Stasis. Nothing moves. And as Matilda moves inexorably toward her mad fate, her decades-long imprisonment in a Mexican home for the insane, we move along with her, blindfolded, mumbling repetitions, trying to emerge from the labyrinth of mirrors (too many eyes and too much “I”) where Rivera-Garza, cruel and beautiful Cyclops leaves us.
Equally savvy, devilishly ironic, Flor Garduño treats us to a similar universe with her camera.
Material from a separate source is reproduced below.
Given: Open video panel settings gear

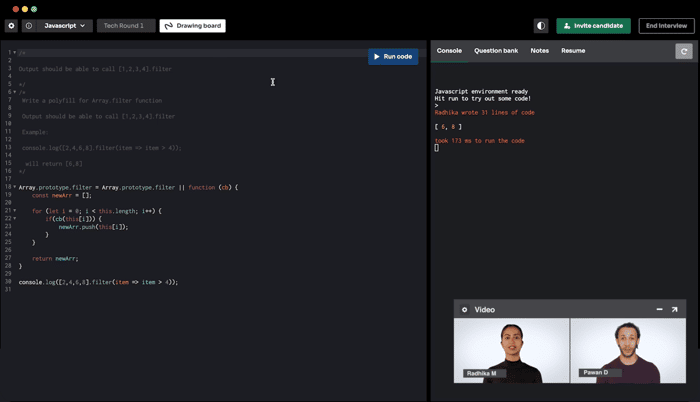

Our eyes look quickly, somewhere and they see Gabriella in Gabriella (Mexico 1999)—we come face to face with beauty and sentience and mystery: is the veil an accessory, an adornment, or, perhaps, a shield, a means to a veiling that intends to hide a secret.
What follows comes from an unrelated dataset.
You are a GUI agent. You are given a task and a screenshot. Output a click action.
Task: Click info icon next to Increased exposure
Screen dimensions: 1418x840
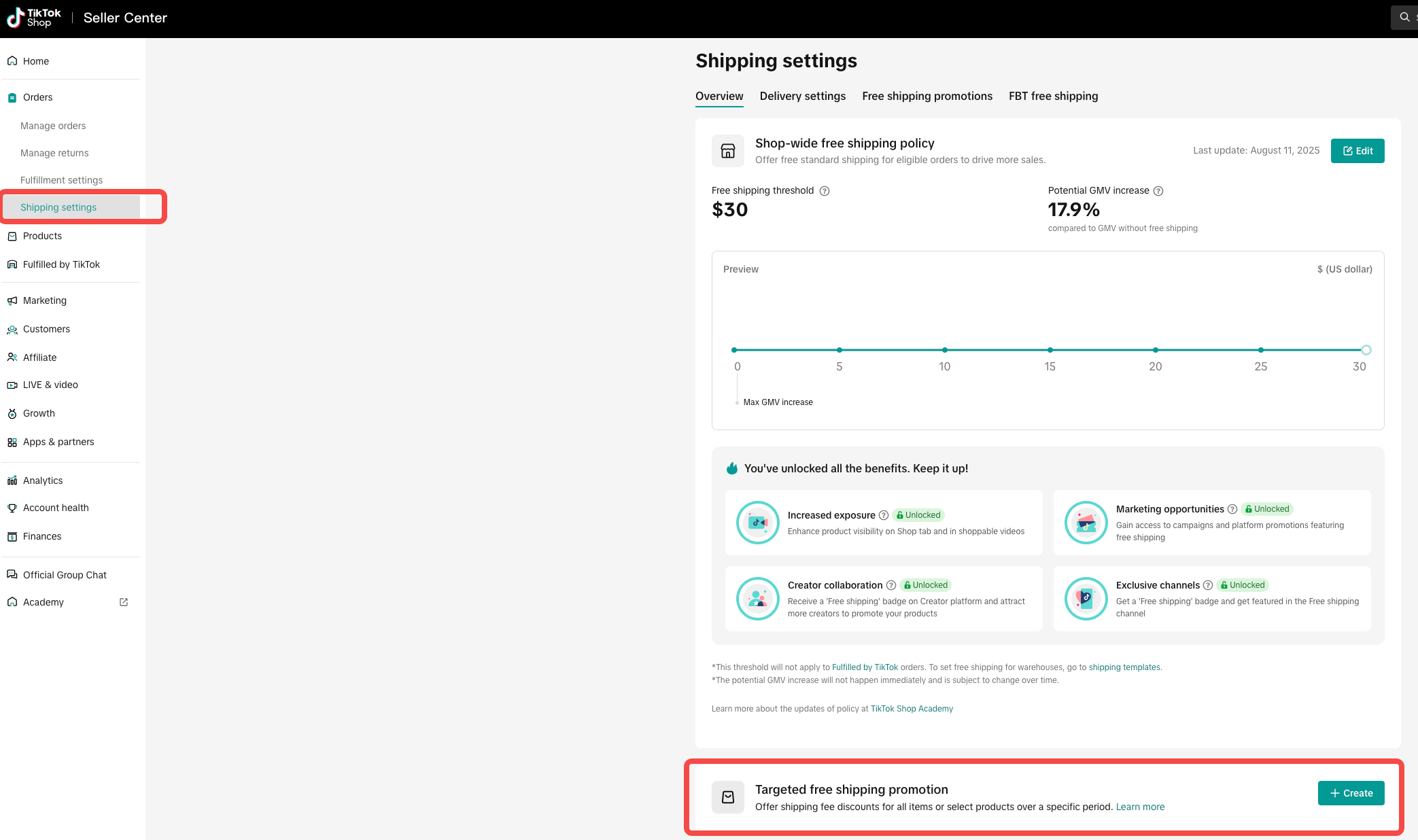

But the eyes cannot stop, Garduño’s prints exert a gentle but insistant gravity and so, no tautology, Gabriella reveals more as Gabriella reveals more—they are not the same thing--the model is not the work; the work is not the model.
Gabriella reveals Gabriella’s breasts or, again, not a tautology, Gabriella reveals Gabriella’s breasts. And, of course, tautology or not, both statements come up short because it is Garduño’s camera that has made this encounter possible, Garduño’s eye or eyes as well. And then there's the problem of the model, Gabriella, who is, as the introduction to Garduño's Inner Light tells us, more an actress than a posed mannequin; more an agent than a statue.
And, lest we forget, Rivera-Garza’s writing hand and eye for eyes must come on stage now for a bow: without Matilda, without the tragedy of her captivity outside witnessing, without voyeur, in a place where “there are no eyes,” would we have been able to have seen Gabriella and Gabriella at all.
The paradox of a novel that teaches us to see a photograph and of a book of photographs that will, like Rivera-Garza’s novel, change the way we see Mexico forever.
Rivera-Garza, Cristina. No One Will See Me Cry (Willimantic, CT: Curbstone Press, 2003.
Garduño, Flor. Inner Light: Still Lifes and Nudes (Boston: Bulfinch/Little Brown, 2002).